SET TASK 1:
In the Mao biography review below, copy the passage from "I was pleased" up to and including "- could accomplish." without changing a word.
SET TASK 2:
Answer these questions using the Mao biography review below, and mark your answers the same way.
(a) What price is listed for the book?
(b) How many years did Mao live, according to the review?
(c) What is the title of the chapter the reviewer singles out?

SOURCE EXCERPT:
Mao Zedong by Jonathan
Spence
Viking/Penguin, 1999, US$19.95
(Available through www.amazon.com)
All contributors to
the new "Penguin Lives" series, which will include short
biographies of popular figures from Jane Austen to Marlon
Brando, have difficult assignments. No short, comprehensive,
engaging life history of a complex individual is easy
to write. Surely, though, some assignments are more
daunting than others. Coming to terms with an Austen
or a Brando in less than 200 pages may be tough, but
accomplishing this for someone who experienced as much
as Winston Churchill, wrote as much as Virginia Woolf,
or was as enigmatic and influential as the Buddha verges
on the near impossible. And Jonathan Spence's charge
may be the most challenging of all.
It is not just that
Mao Zedong did and said so much in the course of his
83 years, it is also that Mao affected the lives of
hundreds of millions of people. Yet what he actually
thought and felt at many points in his life remains
shrouded in mystery. Hence, to write a brief biography
of this man who went from being the son of a well-to-do
villager in the Hunan countryside to founder and paramount
leader of the People's Republic of China requires traversing
not just one but many minefields.
It is a testament to
Spence's considerable skills as both historian and storyteller
that he not only negotiates this odyssey unscathed,
but also does it elegantly. The result is a stylish
little book that is often educational, always a pleasure
to read, and ultimately sobering in the lessons it provides
about how noble quests can go horribly wrong.
Spence does not treat
the Great Helmsman as either more or less than human.
His Mao is neither a saint nor an embodiment of evil,
but a talented and fallible man of flesh and blood.
He was capable of cruelty, yet simultaneously had original
and inspiring ideas. Whereas Mao could act decisively,
he also spent much of his youth searching for direction.
Spence's all-too-human
Mao is more believable and interesting than the cardboard
figures found in hagiographic studies or in forays into
demonology, such as Dr. Li Zhisui's hyperbolic though
illuminating memoir, The Private Life of Chairman Mao.
In addition to the choice
of making Mao a god or a monster, the writer must wrestle
with placing the Chairman in context. Spence only has
space to tell readers a few things about China and its
past, yet must somehow provide enough information to
help the uninitiated make sense of Mao's experiences.
I was pleased to see Spence stress (especially in Chapter
5: "Workers and Peasants") the effect that working with
the Nationalists during the mid-1920s had on Mao that
helped hone his organizational skills and grasp what
the "manipulation of belief through well-conceptualized
propaganda" - as Spence puts it (page 98) - could accomplish.

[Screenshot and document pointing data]
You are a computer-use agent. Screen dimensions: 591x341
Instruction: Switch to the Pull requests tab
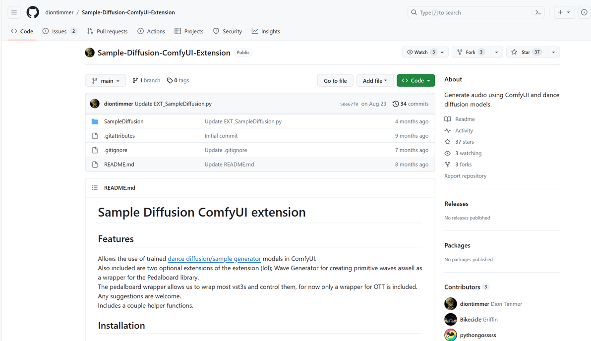107,31
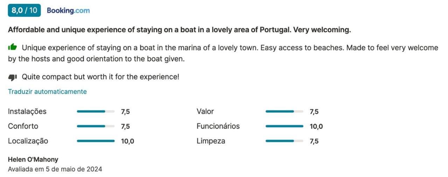
Task: Click the bold review title text
Action: 179,30
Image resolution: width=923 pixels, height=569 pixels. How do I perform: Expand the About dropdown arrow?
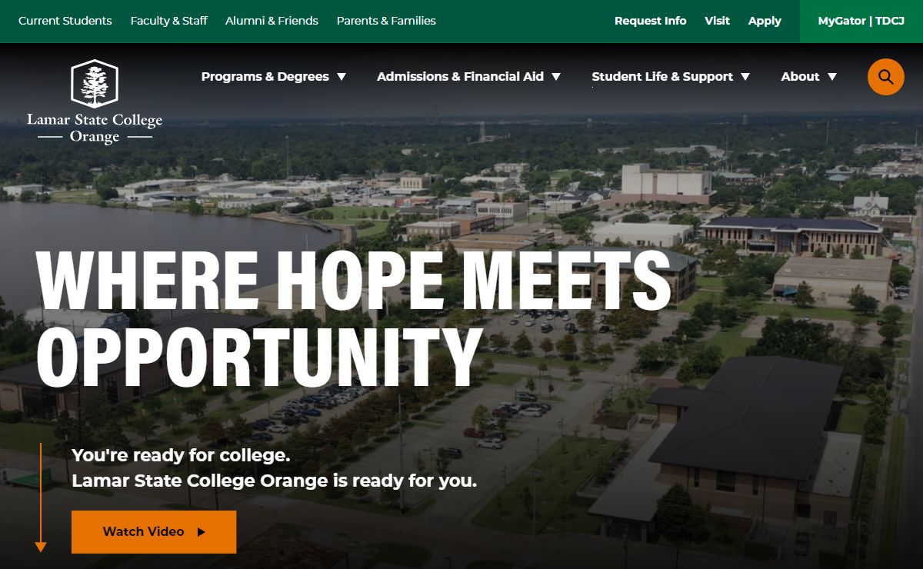point(831,77)
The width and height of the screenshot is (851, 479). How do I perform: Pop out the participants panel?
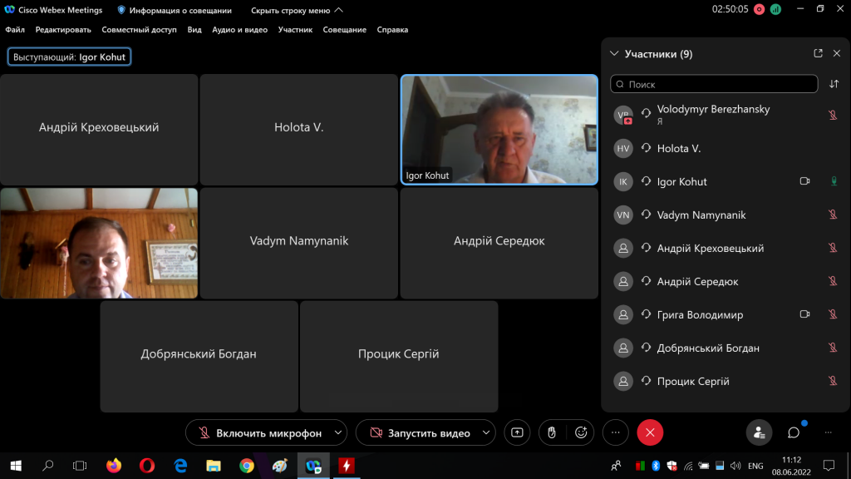pos(818,53)
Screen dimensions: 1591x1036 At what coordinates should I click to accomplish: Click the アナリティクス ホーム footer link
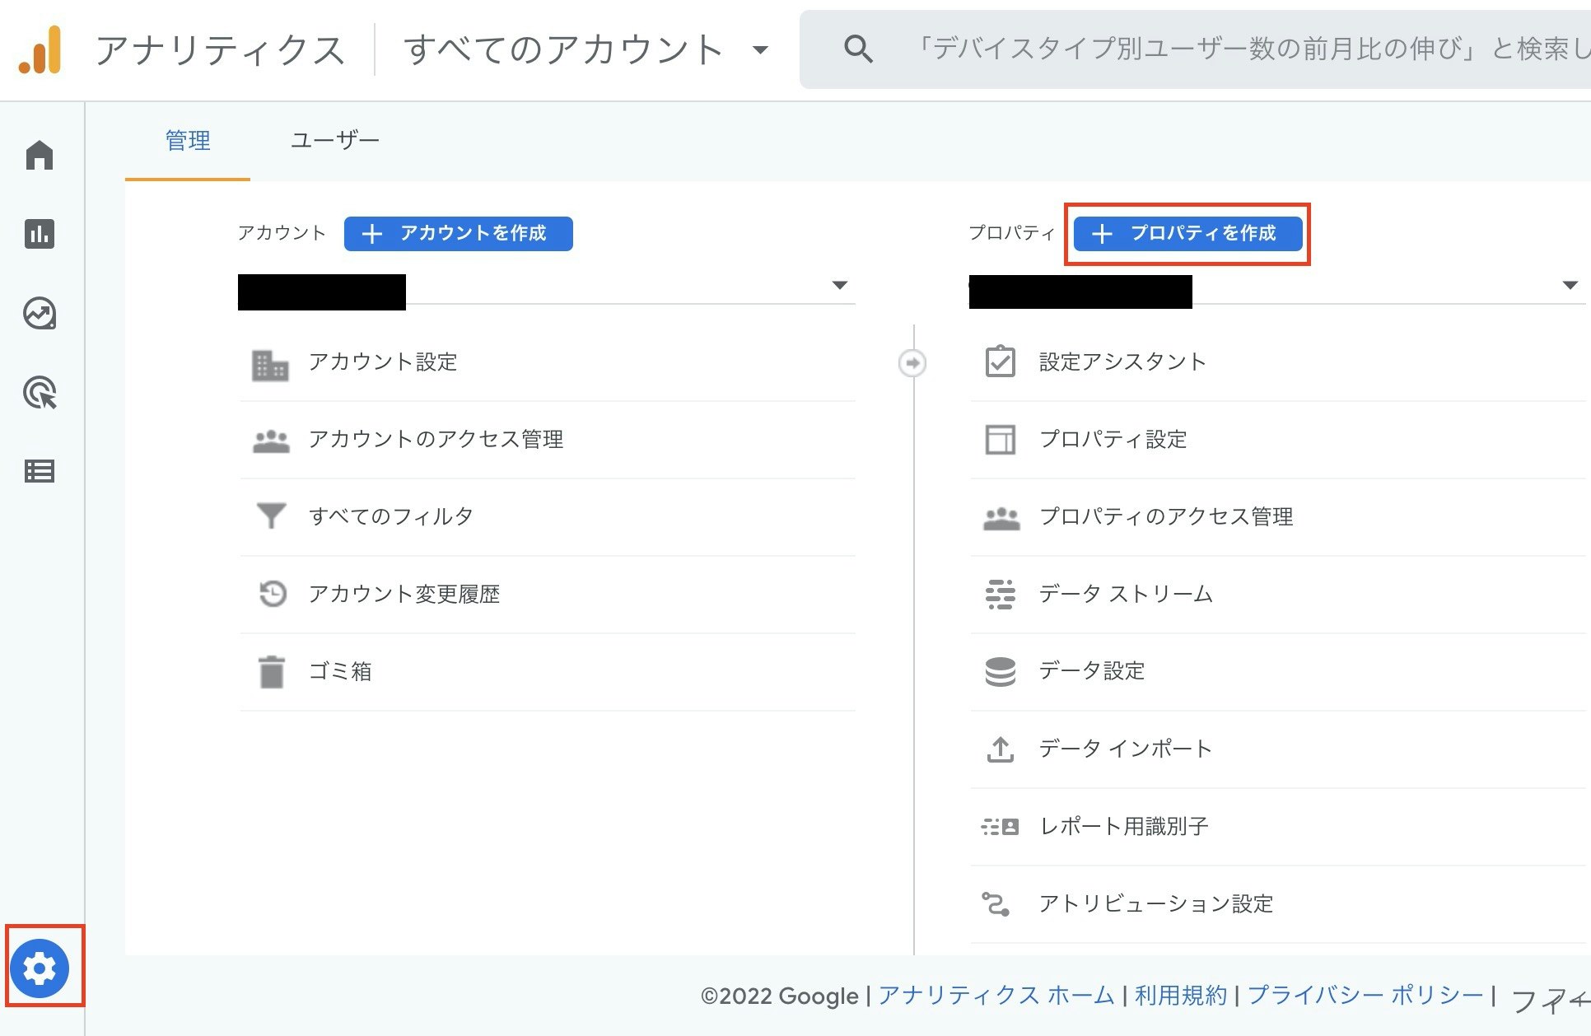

RESPONSE 1:
I was pleased to see Spence stress (especially in Chapter
5: "Workers and Peasants") the effect that working with
the Nationalists during the mid-1920s had on Mao that
helped hone his organizational skills and grasp what
the "manipulation of belief through well-conceptualized
propaganda" - as Spence puts it (page 98) - could accomplish.

RESPONSE 2:
(a) US$19.95
(b) 83 years
(c) "Workers and Peasants" (Chapter 5)